Formé en temps utile par une partie qui y a intérêt et portant
sur des conclusions partiellement non patrimoniales et sur des conclusions
patrimoniales qui, capitalisées selon l'art. 92 al. 2 CPC, sont supérieures à
10'000 fr., le présent appel est recevable.
2.L'appel peut être formé pour violation du droit ou pour
constatation inexacte des faits (art. 310 CPC). L'autorité d'appel peut
revoir l'ensemble du droit applicable, y compris les questions
d'opportunité ou d'appréciation laissées par la loi à la décision du juge et
doit le cas échéant appliquer le droit d'office conformément au principe
général de l'art. 57 CPC (Tappy, op. cit., JT 2010 III 134). Elle peut revoir
librement l'appréciation des faits sur la base des preuves administrées en
première instance (Tappy, op. cit., JT 2010 III 135). Le large pouvoir
d'examen en fait et en droit ainsi défini s'applique même si la décision
attaquée est de nature provisionnelle (Tappy, op. cit., JT 2010 III 136).

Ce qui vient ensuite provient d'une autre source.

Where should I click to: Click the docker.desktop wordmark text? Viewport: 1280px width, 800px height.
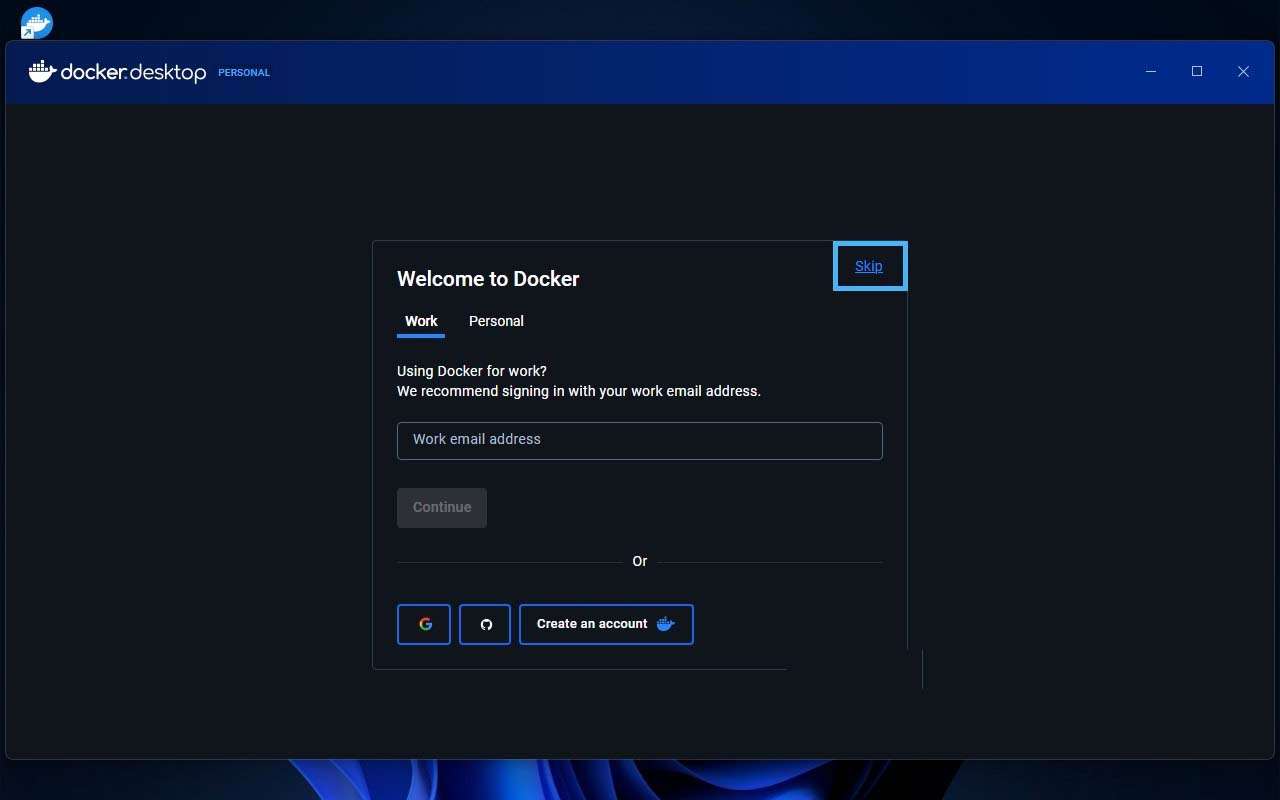[x=133, y=73]
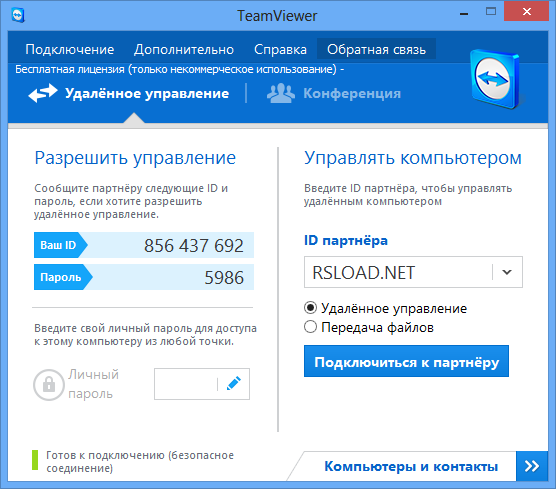Click the TeamViewer title bar app icon

(18, 16)
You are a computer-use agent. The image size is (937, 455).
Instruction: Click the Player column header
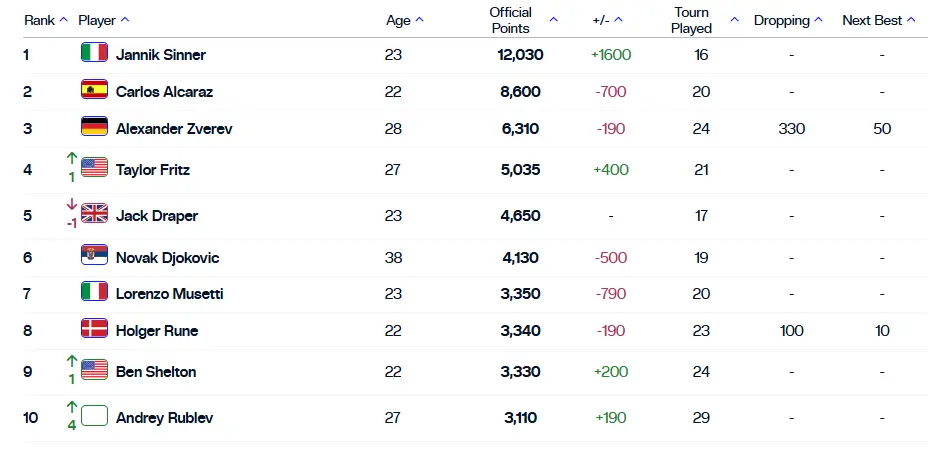coord(97,20)
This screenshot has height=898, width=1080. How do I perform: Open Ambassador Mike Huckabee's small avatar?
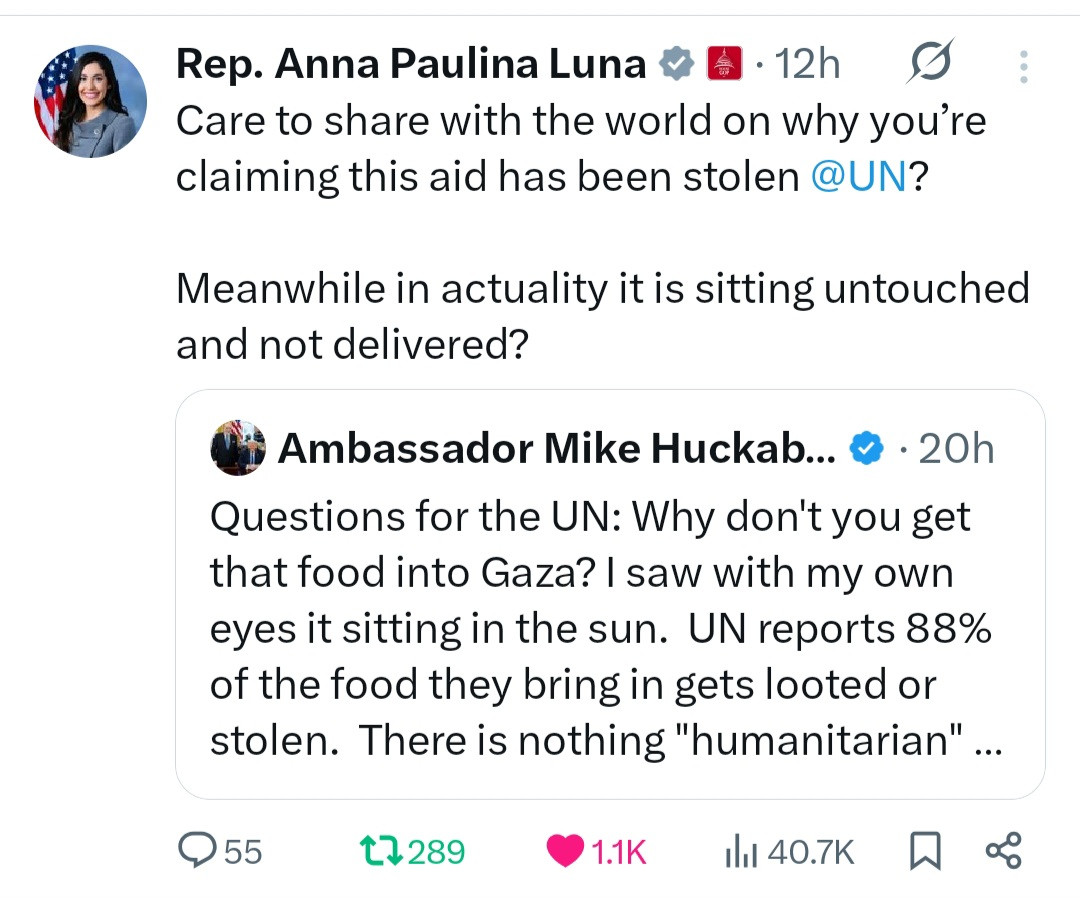(x=238, y=448)
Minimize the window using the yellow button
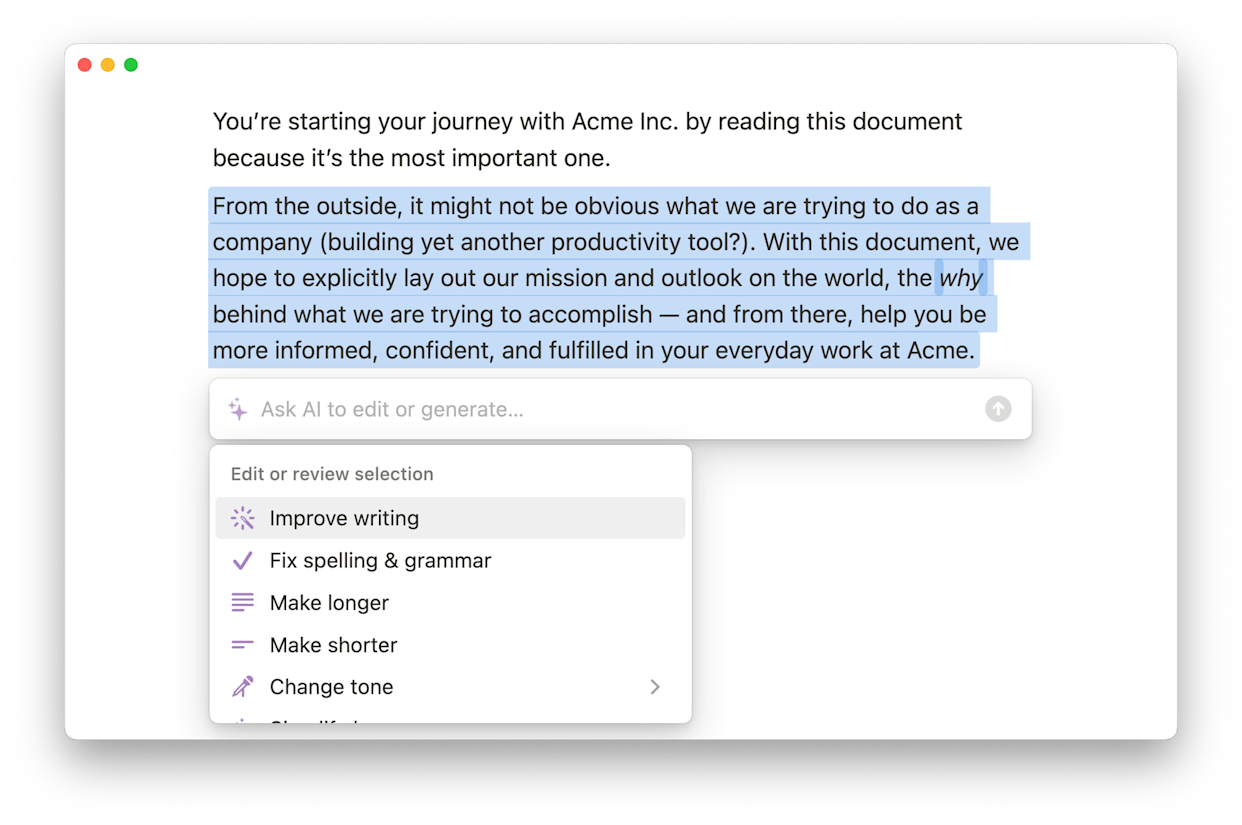Viewport: 1242px width, 825px height. coord(108,65)
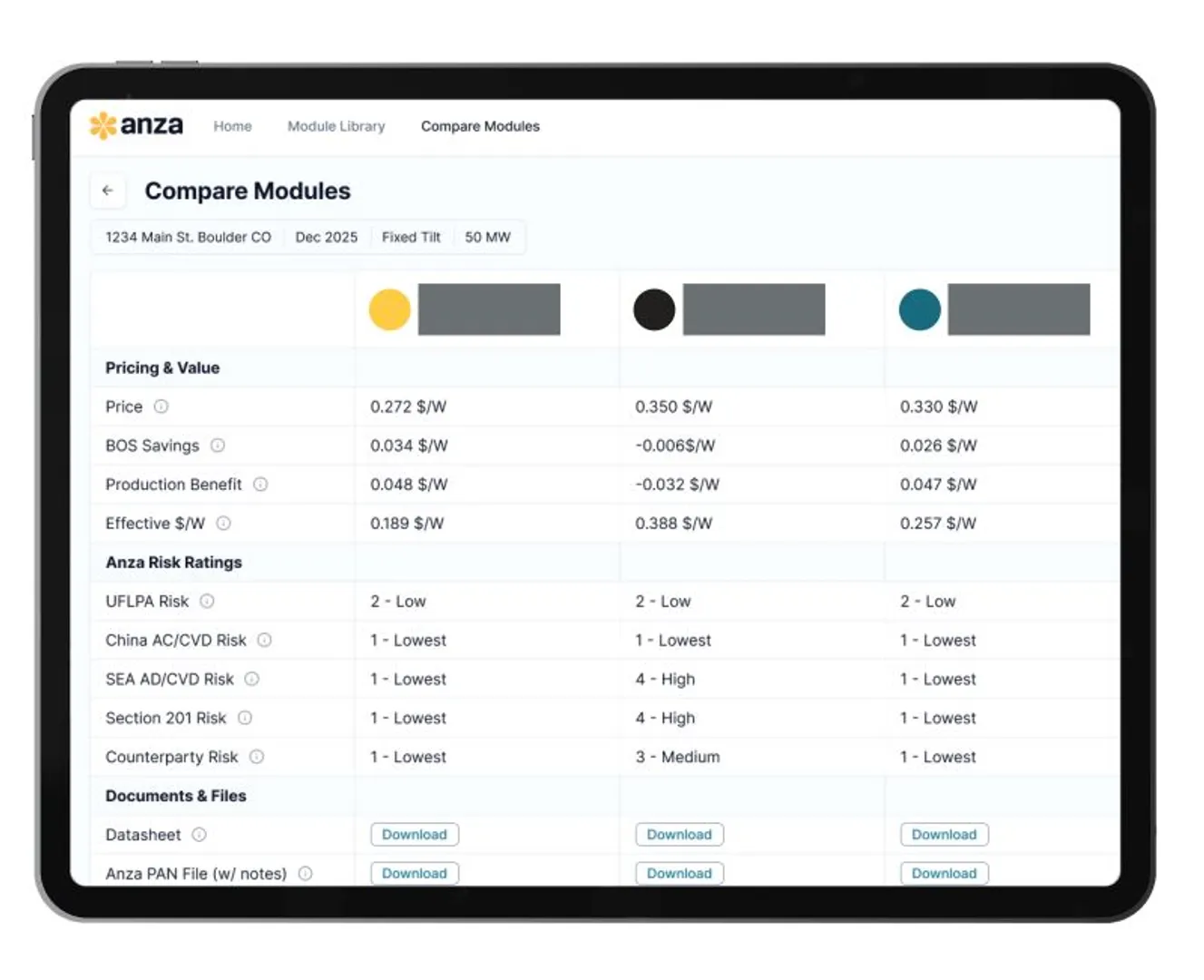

3.a) En application de l’art. 317 al. 1
er
CPC, les faits et moyens
de preuve nouveaux ne sont pris en compte que si deux conditions
cumulatives sont réalisées : ils sont invoqués ou produits sans retard (let.
a) et ils ne pouvaient être invoqués ou produits devant la première
instance bien que la partie qui s’en prévaut ait fait preuve de la diligence
requise (let. b). S’agissant de cette deuxième condition, il incombe au
plaideur de démontrer qu’il a fait preuve de la diligence requise (Jeandin,
CPC commenté, 2011, n. 7 ad art. 317 CPC, p. 1266).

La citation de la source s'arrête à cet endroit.